World

U.S. Armed Forces Spending More Than Ever To Help Train Mexican Military

ACAPULCO, MEXICO - FEBRUARY 29:  Mexican army soldiers stand guard at the site of a suspected drug execution on February 29, 2012 in Acapulco, Mexico. Drug violence surged in the coastal resort last year, making Acapulco the second most deadly city in Mexico after Juarez. One of the country's top tourist destinations, Acapulco has suffered a drop in business, especially from foreign tourists. Toursim accounts for some 9 percent of Mexico's economy and about 70 percent of the output of Acapulco's state of Guerrero.  (Photo by John Moore/Getty Images)

ACAPULCO, MEXICO - FEBRUARY 29: Mexican army soldiers stand guard at the site of a suspected drug execution on February 29, 2012 in Acapulco, Mexico. Drug violence surged in the coastal resort last year, making Acapulco the second most deadly city in Mexico after Juarez. One of the country's top tourist destinations, Acapulco has suffered a drop in business, especially from foreign tourists. Toursim accounts for some 9 percent of Mexico's economy and about 70 percent of the output of Acapulco's state of Guerrero. (Photo by John Moore/Getty Images)  (2012 Getty Images)

The United States has increased the amount spent on helping to train Mexico's armed forces by a factor of five since 2009, from $3 million annually to $15 million in 2014.

This quiet increase, as described by USA Today, is meaningful because historically Mexico has been among the countries in the Western Hemisphere most reluctant to cooperate with U.S. armed forces. 

Part of the reason is that Mexico has always been somewhat sensitive to the perception they are dependent on American help. But more and more Mexicans now are being trained at U.S. military bases.

In a statement to Fox News Latino, U.S. Northern Command, which oversees the United States' military relationship with Mexico, said that in 2013 the U.S. "had more than 150 engagements, sharing training opportunities with more than 3,000 Mexican soldiers, sailors, airmen and Marines."
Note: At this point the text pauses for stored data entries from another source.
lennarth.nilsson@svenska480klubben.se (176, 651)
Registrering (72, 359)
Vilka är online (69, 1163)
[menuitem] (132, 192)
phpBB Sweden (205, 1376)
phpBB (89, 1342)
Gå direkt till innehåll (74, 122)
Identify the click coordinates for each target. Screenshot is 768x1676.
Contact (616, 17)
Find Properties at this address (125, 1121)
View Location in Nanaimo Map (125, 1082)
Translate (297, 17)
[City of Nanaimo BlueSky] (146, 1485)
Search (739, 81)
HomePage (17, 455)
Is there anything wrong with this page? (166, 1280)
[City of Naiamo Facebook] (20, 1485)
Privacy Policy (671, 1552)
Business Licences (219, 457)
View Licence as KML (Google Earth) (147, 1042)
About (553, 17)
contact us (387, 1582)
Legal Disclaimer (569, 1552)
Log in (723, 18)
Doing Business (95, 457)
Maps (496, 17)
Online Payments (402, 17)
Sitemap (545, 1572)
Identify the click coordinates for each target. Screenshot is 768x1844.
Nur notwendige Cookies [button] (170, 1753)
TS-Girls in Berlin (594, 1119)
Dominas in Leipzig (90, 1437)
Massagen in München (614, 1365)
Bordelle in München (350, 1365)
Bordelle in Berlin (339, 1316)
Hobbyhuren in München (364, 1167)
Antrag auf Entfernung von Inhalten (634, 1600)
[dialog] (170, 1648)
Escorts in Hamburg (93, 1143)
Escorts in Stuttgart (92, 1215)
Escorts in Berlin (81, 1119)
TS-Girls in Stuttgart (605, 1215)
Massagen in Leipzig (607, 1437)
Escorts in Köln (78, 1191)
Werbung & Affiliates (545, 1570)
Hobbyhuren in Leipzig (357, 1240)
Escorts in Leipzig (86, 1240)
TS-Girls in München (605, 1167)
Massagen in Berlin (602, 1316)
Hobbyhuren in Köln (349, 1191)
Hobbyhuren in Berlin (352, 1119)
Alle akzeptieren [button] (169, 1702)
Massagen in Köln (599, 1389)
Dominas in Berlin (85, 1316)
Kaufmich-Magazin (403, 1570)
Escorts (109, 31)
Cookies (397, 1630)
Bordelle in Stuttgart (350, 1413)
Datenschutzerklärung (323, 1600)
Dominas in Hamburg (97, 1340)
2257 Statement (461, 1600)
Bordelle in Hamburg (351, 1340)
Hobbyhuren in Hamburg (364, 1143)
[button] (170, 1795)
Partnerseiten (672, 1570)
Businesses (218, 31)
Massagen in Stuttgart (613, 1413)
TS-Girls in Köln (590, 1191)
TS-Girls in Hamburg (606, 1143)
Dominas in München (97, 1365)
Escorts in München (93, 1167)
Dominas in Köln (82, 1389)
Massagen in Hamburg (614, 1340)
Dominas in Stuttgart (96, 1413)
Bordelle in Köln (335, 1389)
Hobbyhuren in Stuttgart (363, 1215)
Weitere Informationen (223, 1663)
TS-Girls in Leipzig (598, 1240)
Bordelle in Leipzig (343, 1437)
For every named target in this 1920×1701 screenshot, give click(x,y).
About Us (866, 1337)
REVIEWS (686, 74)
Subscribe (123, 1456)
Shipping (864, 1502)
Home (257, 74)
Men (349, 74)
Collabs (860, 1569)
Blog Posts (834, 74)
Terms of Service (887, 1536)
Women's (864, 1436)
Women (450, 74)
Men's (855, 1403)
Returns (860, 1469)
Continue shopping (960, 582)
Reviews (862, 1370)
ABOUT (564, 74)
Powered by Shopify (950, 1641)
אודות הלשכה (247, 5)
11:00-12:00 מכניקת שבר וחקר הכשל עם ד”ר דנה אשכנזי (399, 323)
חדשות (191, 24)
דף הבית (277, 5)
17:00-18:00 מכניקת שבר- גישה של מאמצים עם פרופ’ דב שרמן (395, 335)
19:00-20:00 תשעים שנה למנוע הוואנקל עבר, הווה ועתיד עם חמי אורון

Those opportunities include training in aviation, search and rescue missions, leadership, combat medicine, urban operations and even English-language lessons. The statement added that the U.S. "regularly participates in mutual exchanges with the Mexican military such as attending each other's professional military schools and visiting military headquarters."

"We have tried to share many of the lessons we've learned in chasing terrorist organizations in Iraq and Afghanistan," said retired U.S. Northern Command Gen. Victor Renuart told the Washington Post in 2010.

U.S. Northern Command says it's too soon to be able to tell what the budget for such engagements will be for next year, but the trend over the last few years suggests it will be even higher.

Of course, $15 million is not that much when you compare it to the $2.1 billion Merida initiative started in 2008. The initiative is the cornerstone of U.S.-Mexico security cooperation to help fight violence and organized crime in Mexico, Central America, the Dominican Republic and Haiti.